Bobby Stuart (9 October 1913 – 1987) was a professional footballer who played as a defender for Middlesbrough, Plymouth Argyle and Whitby Town. He was born in Middlesbrough, England.

== Career ==
Bobby Stuart gained 3 England International caps as a Schoolboy, from the age of 14 (All Wins) (played then at Half back).

Signed amateur for Middlesbrough FC aged 15, Professional at 17 and made his debut for Middlesbrough at Highbury against Arsenal at 19. As the last line of defence, during the 1934–35 season, he scored 5 own goals against Middlesbrough playing in Left back position.

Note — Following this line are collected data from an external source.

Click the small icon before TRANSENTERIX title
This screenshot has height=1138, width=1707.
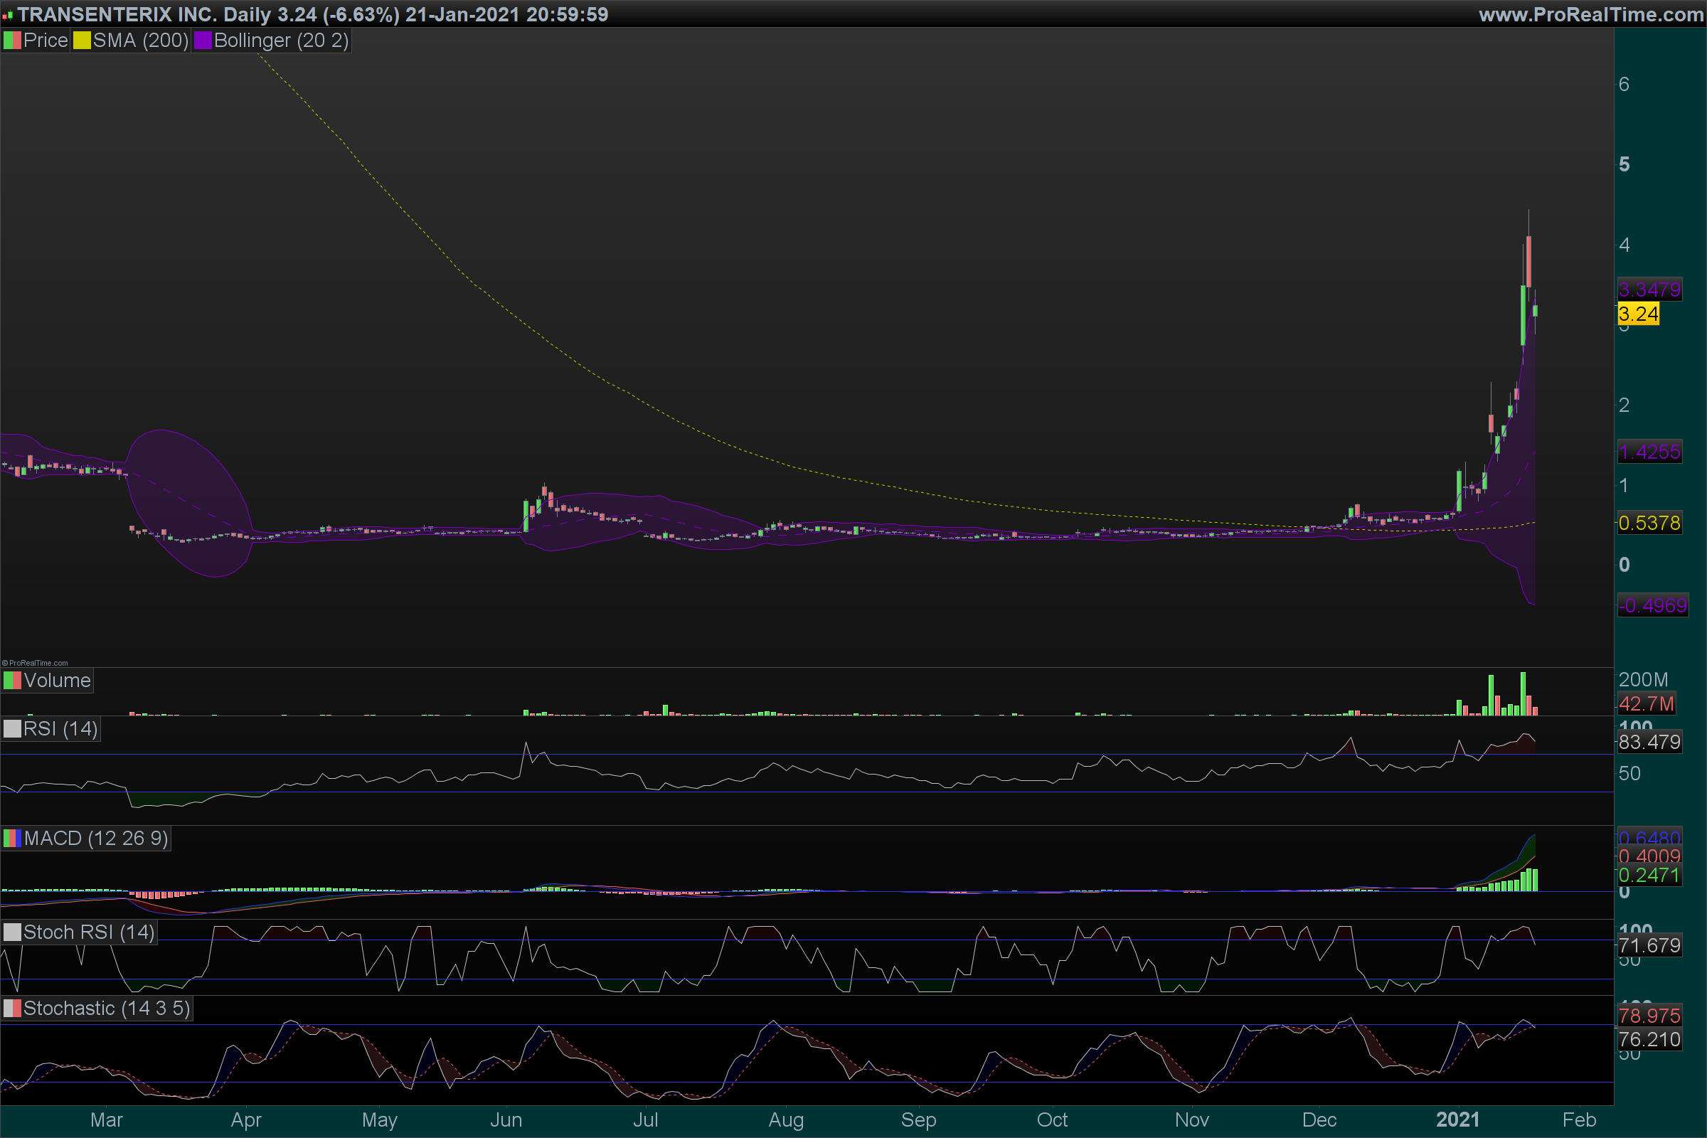coord(7,15)
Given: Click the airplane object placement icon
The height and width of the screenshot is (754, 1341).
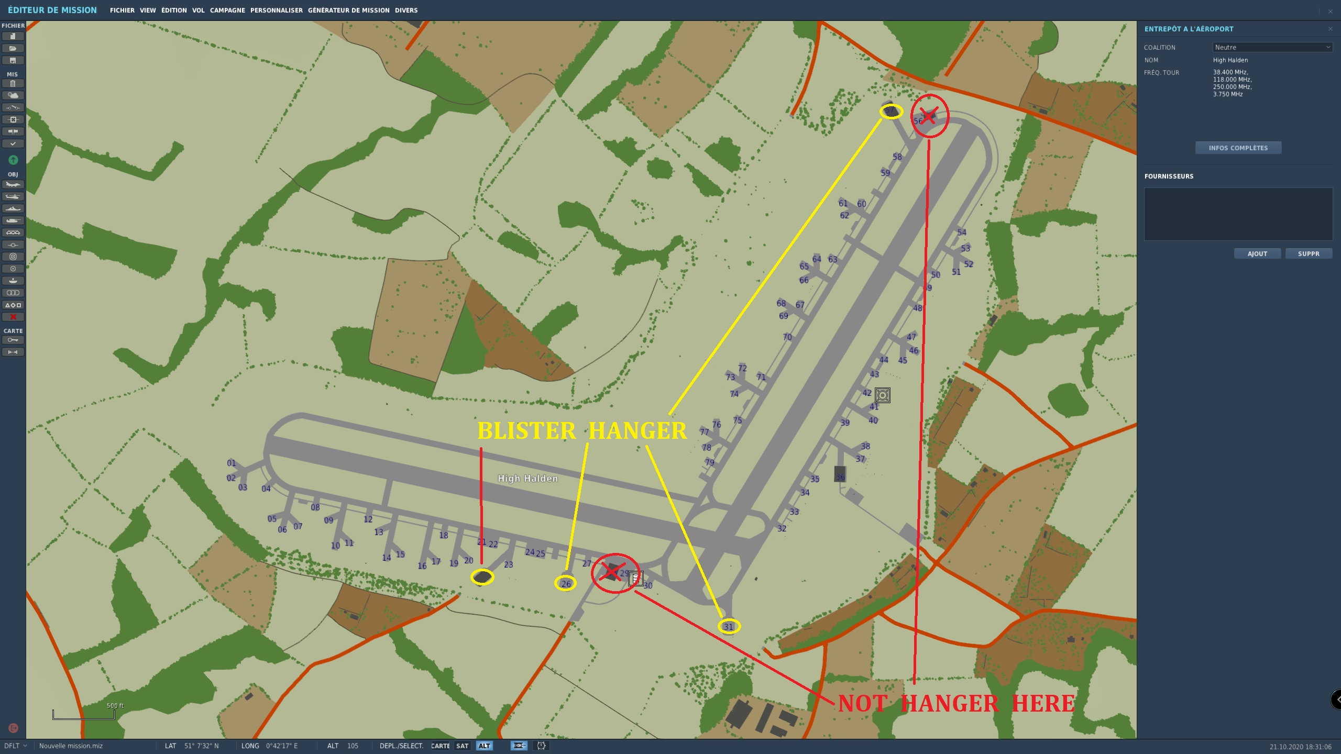Looking at the screenshot, I should pos(13,184).
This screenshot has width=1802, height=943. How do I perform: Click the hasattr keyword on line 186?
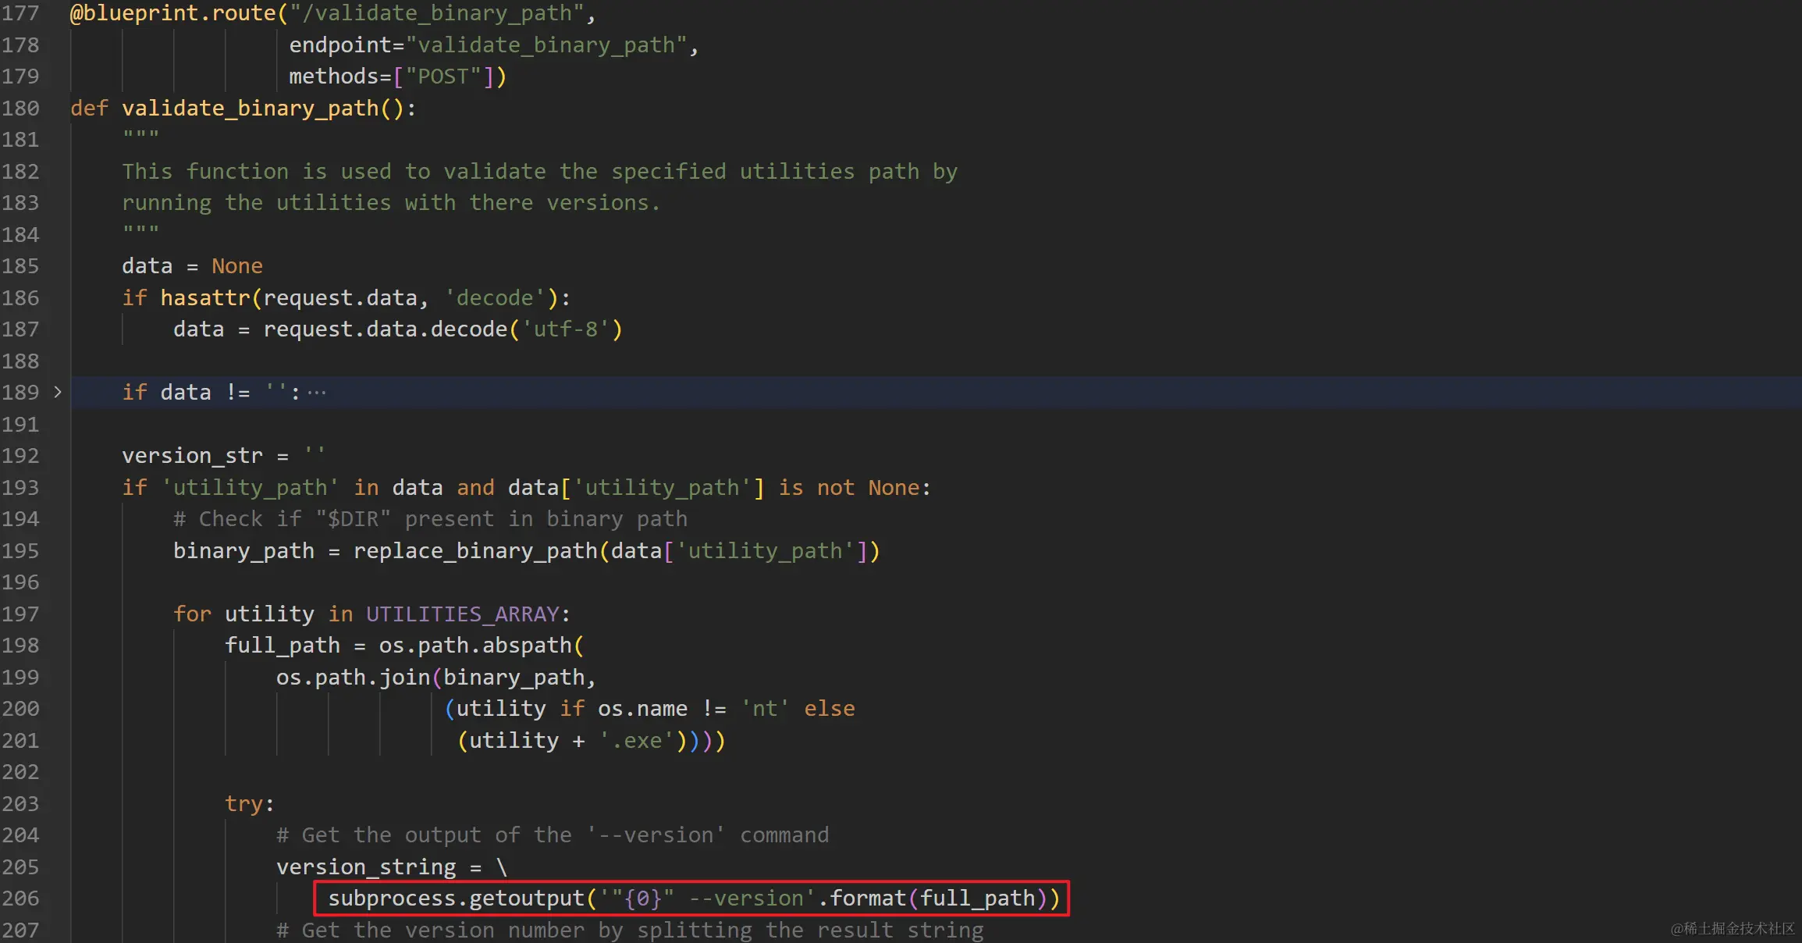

Towards the end of the 1938 season Middlesbrough played Stoke who then had the legendary Stanley Matthews on the right wing. The match report stated 'Stuart staying close to Matthews prevented the maestro performing his usual magic.' When questioned how he managed to achieve the feat he stated "I respected Stanley's skill so I just kept my eye on the ball and shuffled him into the corner", this allowing the defence to be ready to manage any eventual cross.'

He continued in the Left back position until the outbreak of World War II when he joined the RAF as L.A.C.
Post war he played for 'The Boro' from 1945 to 1947 before being transferred to Plymouth Argyle till 1949.

He made over 250 appearances for Middlesbrough who at the time were in Division 1 (now the Premiership).

He was said to be one of the hardest kickers of a dead ball with either foot and although playing Left back for most of his (leather) footballing life he played Centre half as a Schoolboy and in the RAF.

He was also credited with being the fastest fullback in English football an attribute he passed on to his Granddaughter Louise Collins (née Stuart) who competed at 200m in the 24th Olympiad in the Seoul Olympics for Great Britain in 1988.